I threw him a look. “Is that official wisdom?”

“Yes,” he said with a solemn nod. “Handed down from the ancient German order of overworked educators.”

I smiled, shaking my head. “But really ... I’m starting to get how much this job matters. Students share these personal stories—why they need English, what they left behind, what they’re trying to build here. I didn’t expect the emotional weight of it.”

Markus softened. “That’s because you actually listen. And that makes you a good teacher.”

I blinked, caught off guard. “You think so?”

“I know so. I read the evaluations,” he said with a smirk. “They love you.”

I took a slow breath, letting the compliment sink in. I hadn’t realized how much I needed to hear that.

Markus sipped his coffee. “And don’t worry—you’re finding your rhythm.
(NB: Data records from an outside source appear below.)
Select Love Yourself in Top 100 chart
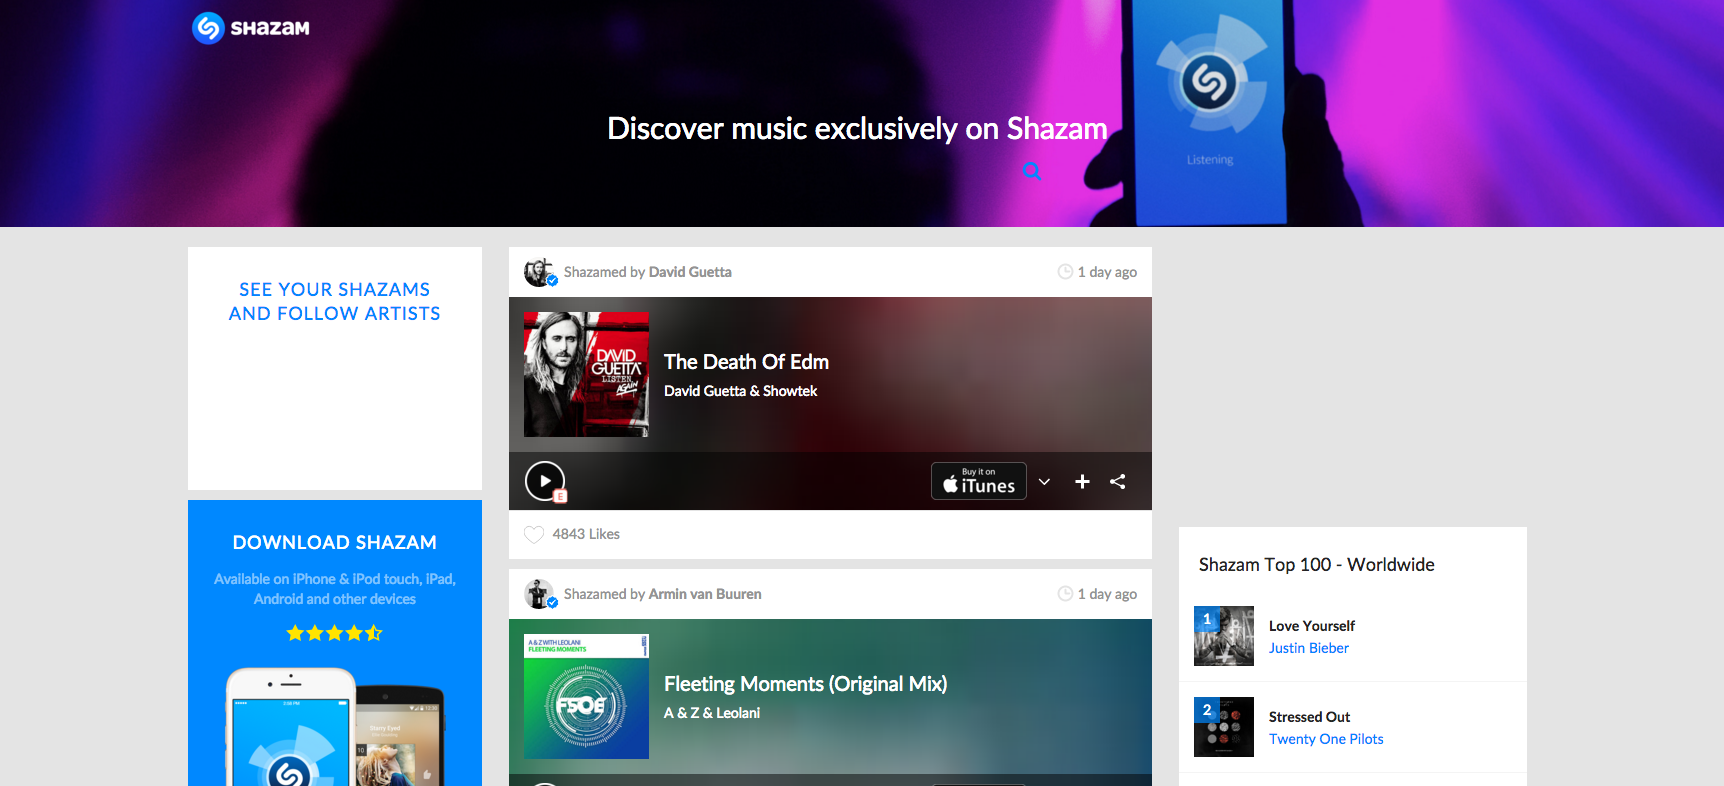1724x786 pixels. pyautogui.click(x=1311, y=626)
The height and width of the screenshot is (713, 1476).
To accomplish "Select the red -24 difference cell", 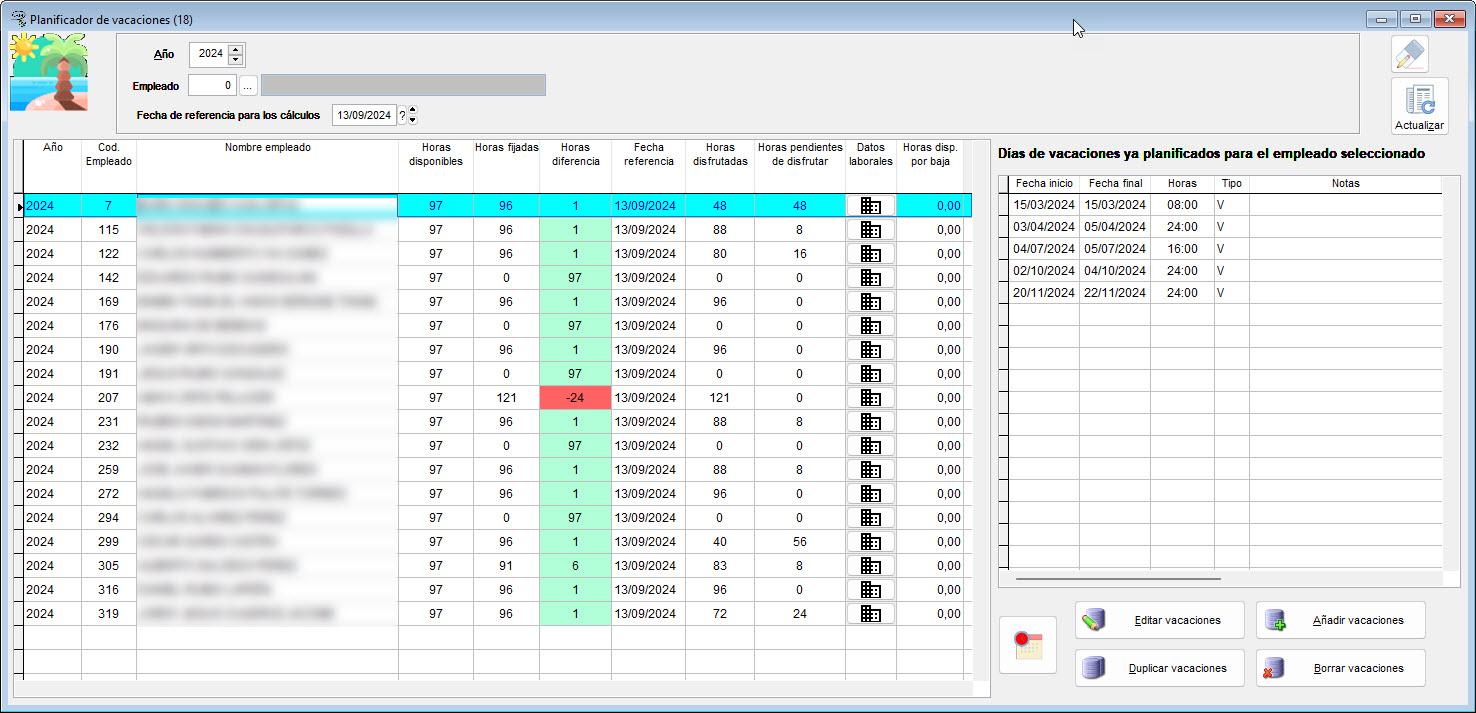I will (575, 398).
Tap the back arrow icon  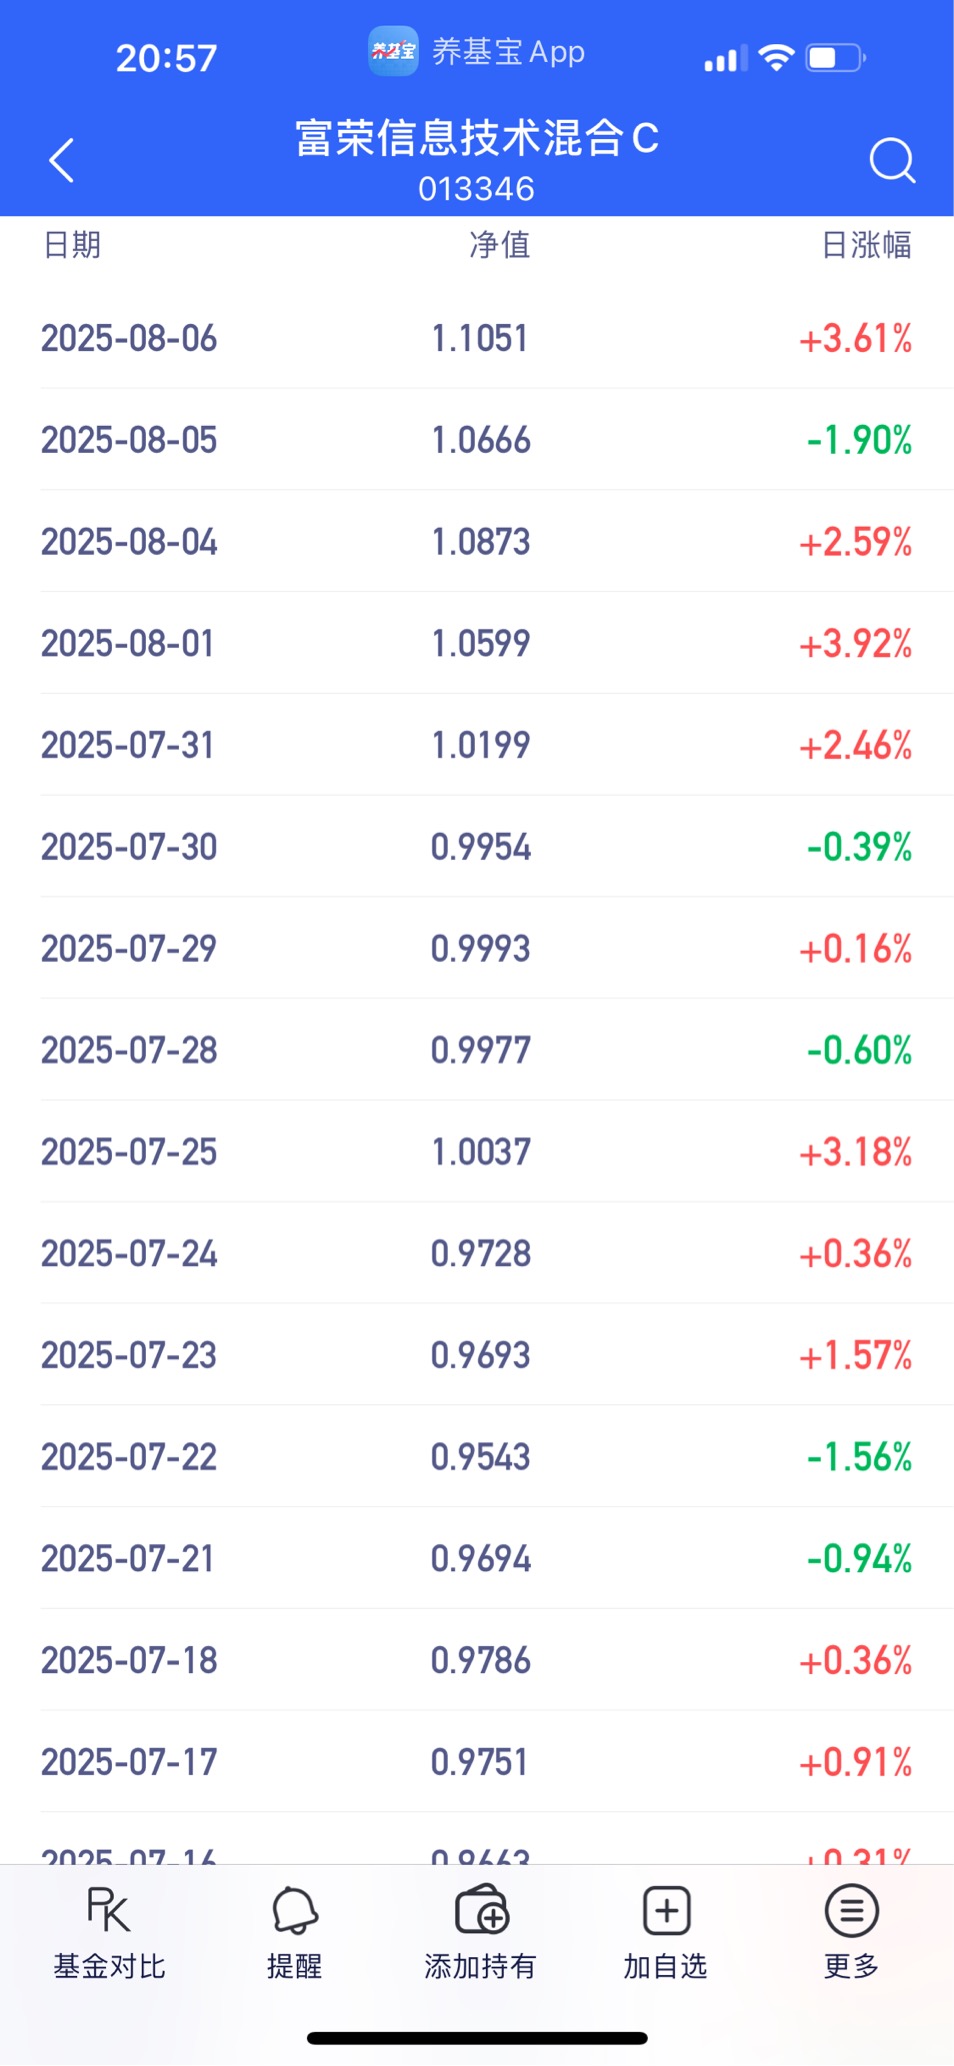[62, 160]
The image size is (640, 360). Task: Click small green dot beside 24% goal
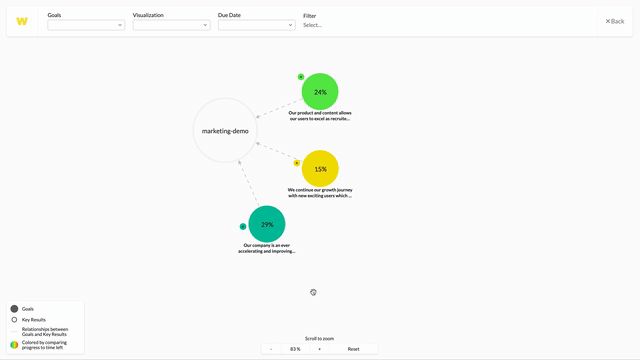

By summer, you’ll teach like you’ve been doing it here for years.”

“Meaning I’ll be addicted to coffee and have a permanently exasperated expression?”

“Exactly,” he said, raising his mug in a toast.

We both laughed.

After work, I stepped outside into the soft, lengthening light of early spring. Berlin was still cool, but the promise of warmth was there, lodged in the air like a secret waiting its turn.

Walking home, I thought about everything Markus had said. Teaching English—of all things, the one skill I’d taken for granted—was turning into something meaningful. Something I was actually good at.

I felt like I was growing into the version of myself who could build this new life with Leila—steady, hopeful, and moving forward, step by step.

By early May, the air was gentle—green, breezy, warm in the afternoons and chilly at night. It was the kind of weather that made both of us restless in the best possible way. Leila and I had been talking for weeks about taking a short trip somewhere before summer got too crowded, and one quiet evening after dinner, she looked up from her tea and said, almost conspiratorially:

“Amalfi?”

I didn’t even pretend to play it cool. “Yes. Absolutely yes. When can we leave?”

She laughed—soft, musical, delighted—and set her cup down. “Maybe next week? A long weekend? We both have leave time. Didn’t they tell you it’s fine if you take a couple days?”

“And Dr. Keller practically pushes vacation days on you,” I reminded her.

Leila rolled her eyes affectionately. “She claims that well-rested translators make fewer mistakes.”

“She’s not wrong.”

We sat down together at the small kitchen table, opening our laptops. As we pulled up flight options, Leila leaned her elbow on the wood surface and sighed contentedly.

“I can’t believe we’re actually going to the Amalfi Coast,” she said. “Positano ... Sorrento ... Ravello ... all those places I’ve only seen in pictures.”

“I’m already imagining the view,” I said. “And the food.”

Her eyes brightened—food was always one of our shared love languages. “Lemons the size of my head. Fresh pasta. Pastries. Coffee. More pastries.”

“Exactly.”

Then she gave me a sly smile. “And hopefully cooler weather.”